The task of enacting a new law to regulate companies in India is complete. The Companies Act, 2013, (“New Act”) in its new avatar, mirrors several changes when compared to the law contemplated under the Companies Act, 1956 (“Old Act”). It brings in a whole new set of expected and unexpected changes to the existing regime governing Indian company law. Under the Old Act, sections 391 to 396 deal with Compromises, Arrangements and Amalgamation, whereas Chapter XV of the Old Act encompasses Sections 230 to 240 governing Compromises, Arrangement and Amalgamations. This article highlights a few key changes made in the New Act on mergers and amalgamations and the likely impact on industry.
Although substantial changes have been incorporated in the New Act, several key provisions remain unchanged. For example, the acceptance of a scheme or merger or amalgamation by three-fourths of the shareholders, like in section 391(2) of the Old Act, is still a pre-condition to a merger or amalgamation. The power of the Central Government to order a merger or amalgamation in the interest of the nation is untouched and is placed in Section 237. Further, the obligation to maintain records of the mergers/amalgamations is retained in Section 239 as its importance cannot be ignored. Other matters like convening meetings, obtaining the permission of the regulatory authorities and the Central Government in cases of mergers or amalgamations remain unaltered.
Mergers and Amalgamations: the distinction remains unexplained
While the Income Tax Act 1961 (“IT Act”) distinguishes clearly between mergers and amalgamations, the Old Act and the New Act the two are used interchangeably and the procedures for both are identical. Section 234 of the New Act states that the provisions of the New Act shall apply mutatis mutandis to both mergers and amalgamations, thus acknowledging that a merger and amalgamation may be conceptually different but are deemed to be the same for all purposes. As a result, no statute, except the IT Act, exists to differentiate a merger from an amalgamation, and the reason explained in the IT Act, shall remain to be the sole provision explaining the distinction between a merger and an amalgamation.
National Company Law Tribunal to perform erstwhile functions of High Courts
Under the Old Act, the High Courts were endowed with the power to sanction a scheme of merger/amalgamation. However, as per the provisions of the New Act the power given to the High Courts would be invested with the National Company Law Tribunal (NCLT). This change should help in shortening the time taken in obtaining sanctions in cases of mergers and amalgamations.
Voting through postal ballot
Under the Old Act, the shareholders or the creditors, as the case may be, may be present either in person or in proxy for approving the scheme of amalgamation/merger. The New Act goes a step further and provides another mode of voting. Sub-clause (4) of Section 230 envisions adoption of a scheme under Chapter XV by postal ballot.

● **STATED TASK 1**: Rewrite the records starting at the line containing "How do I perform: Confirm" and ending at the end of the records, replacing "filter" with "dropdown" and changing nothing else. Omit the pictures from your answer.
The Companies Act article and the records below it have no connection to each other.

[Element and text location records]
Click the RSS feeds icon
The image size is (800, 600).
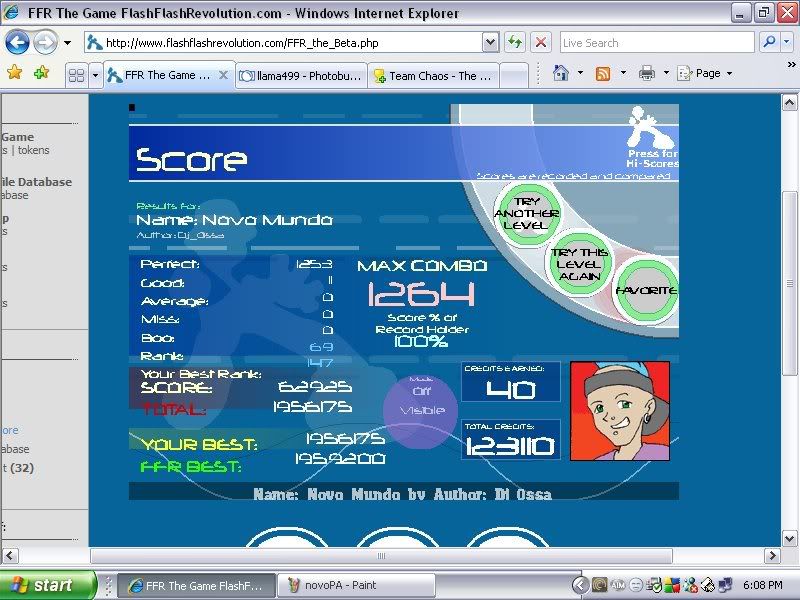coord(603,73)
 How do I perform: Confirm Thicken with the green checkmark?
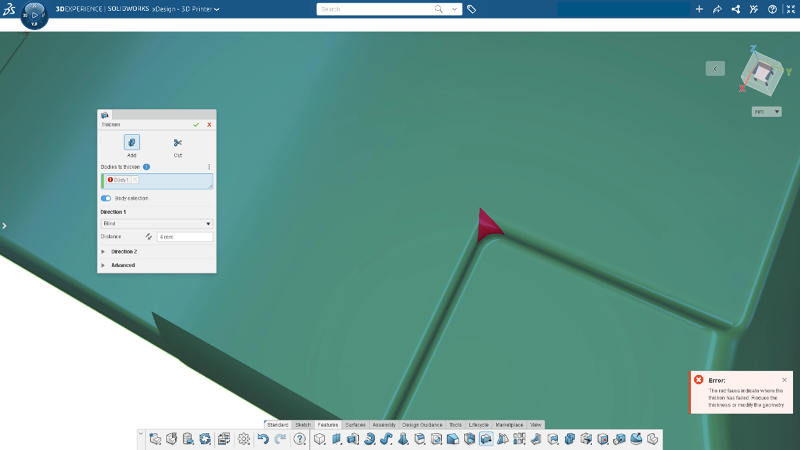coord(196,124)

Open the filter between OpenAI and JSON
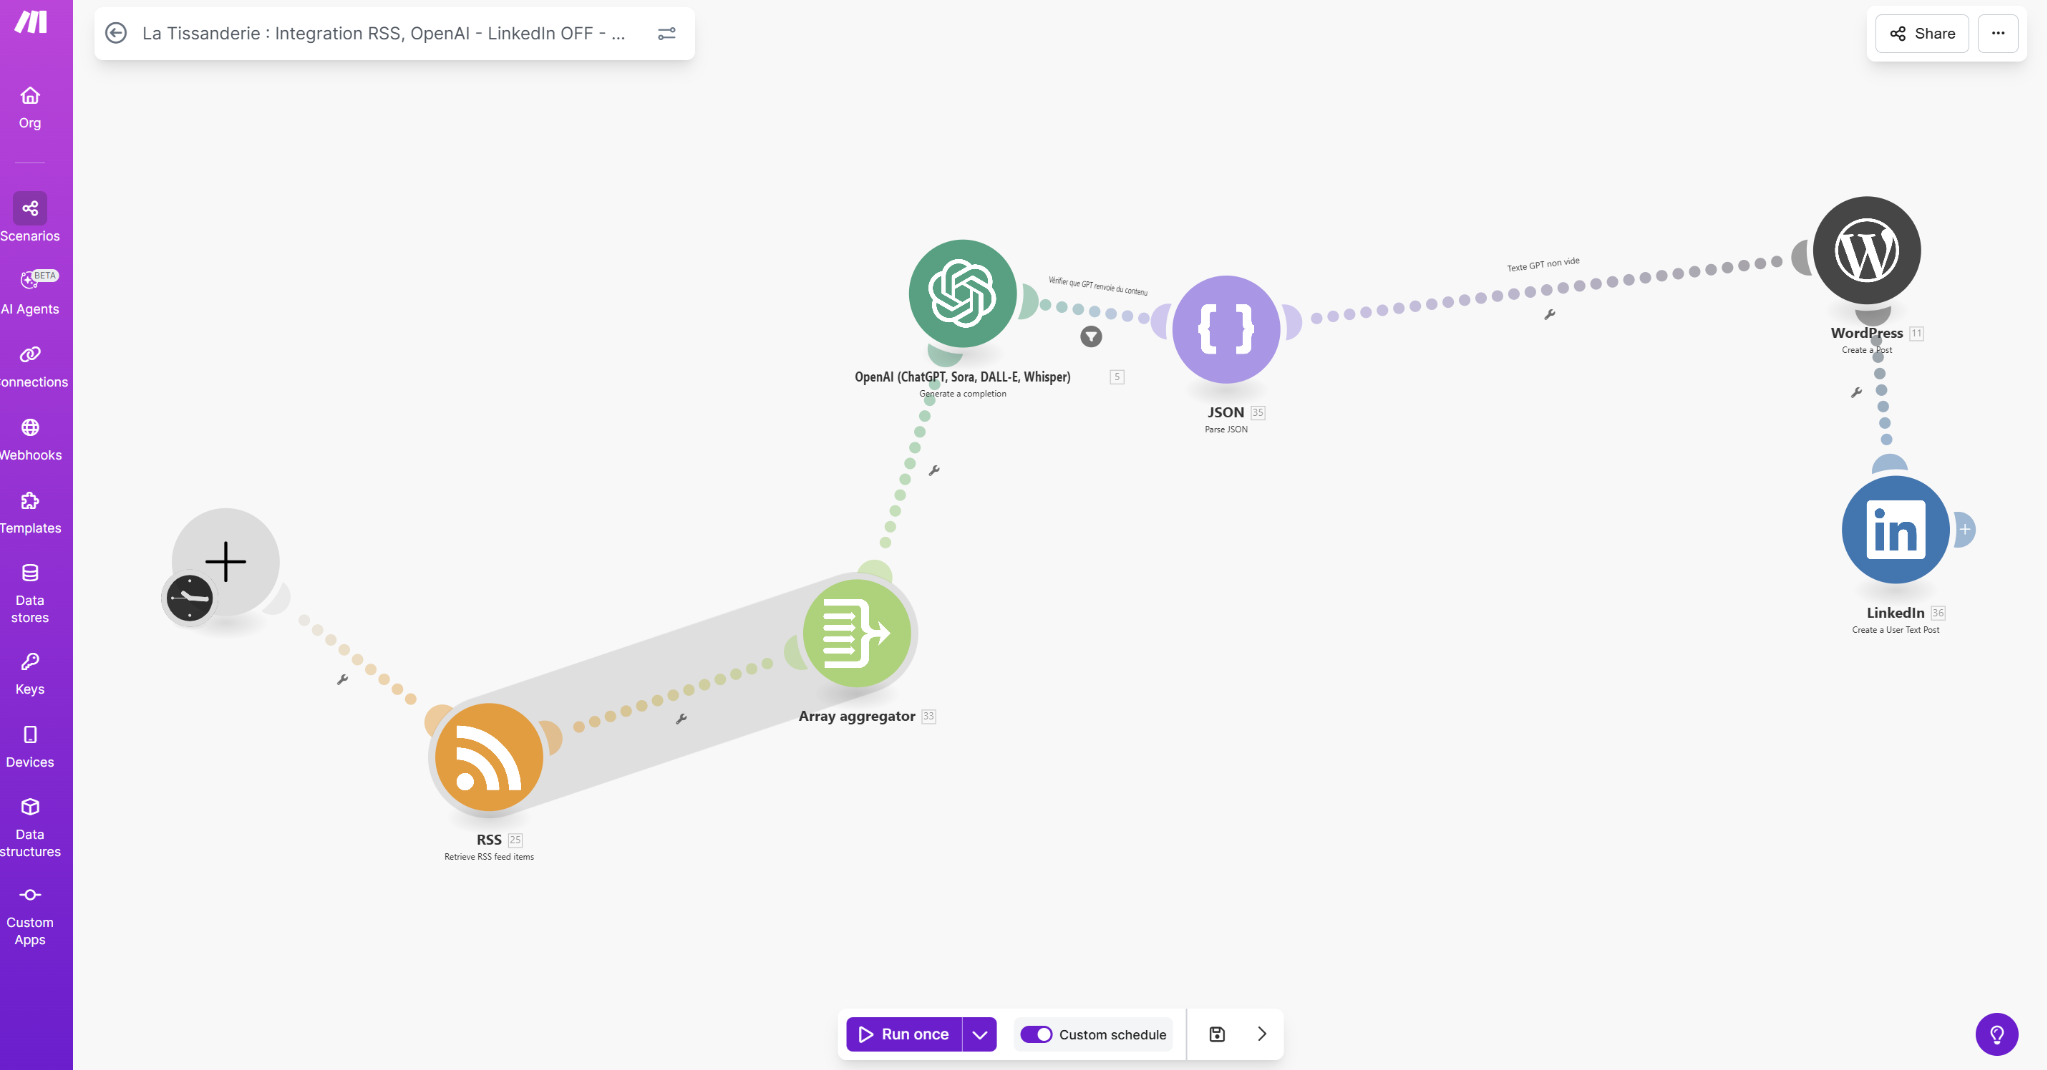click(x=1091, y=337)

● **STATED TASK 2**: Extend the Companies Act article on mergers and amalgamations from the point where it stops.

● **WRITTEN RESPONSE 1**:
 How do I perform: Confirm Thicken with the green checkmark?
coord(196,124)

Open the dropdown between OpenAI and JSON
click(x=1091, y=337)

● **WRITTEN RESPONSE 2**:
Notice of the meetings
Sub-clause (5) of Section 230 of the New Act obligates companies to send a notice of meeting to approve a merger/amalgamation to various government authorities such as Central Government, the Income Tax Department, SEBI, RBI, Registrar of Companies, the respective stock exchanges, the official liquidator, the Competition Commission of India, and if the need be, to any other regulatory authority likely to be affected by the merger/amalgamation for seeking representations from the respective authorities if any within a period of 30 days from the date of receipt of such notice. Under the Old Act, notices are to be sent mandatorily to the Central Government, Registrar of Companies and Official Liquidator and the concerned stock exchanges. Further, under the Old Act if no report is provided by the authorities then it is not deemed to have been approved. Whereas, as per the New Act, if the representations are not provided within 30 days from the date of receipt of the notice then, it is presumed that the authorities have no representations to make on the proposals.
Further, the ‘thirty days’ requirement might spring up a few procedural inconsistencies For instance, Section 6(2a) of the Competition Act, 2002 allows 210 days for the CCI to pass an order after verifying the proposed merger, whereas the New Act gives only a time period of thirty days to reply for any authority likely to be affected.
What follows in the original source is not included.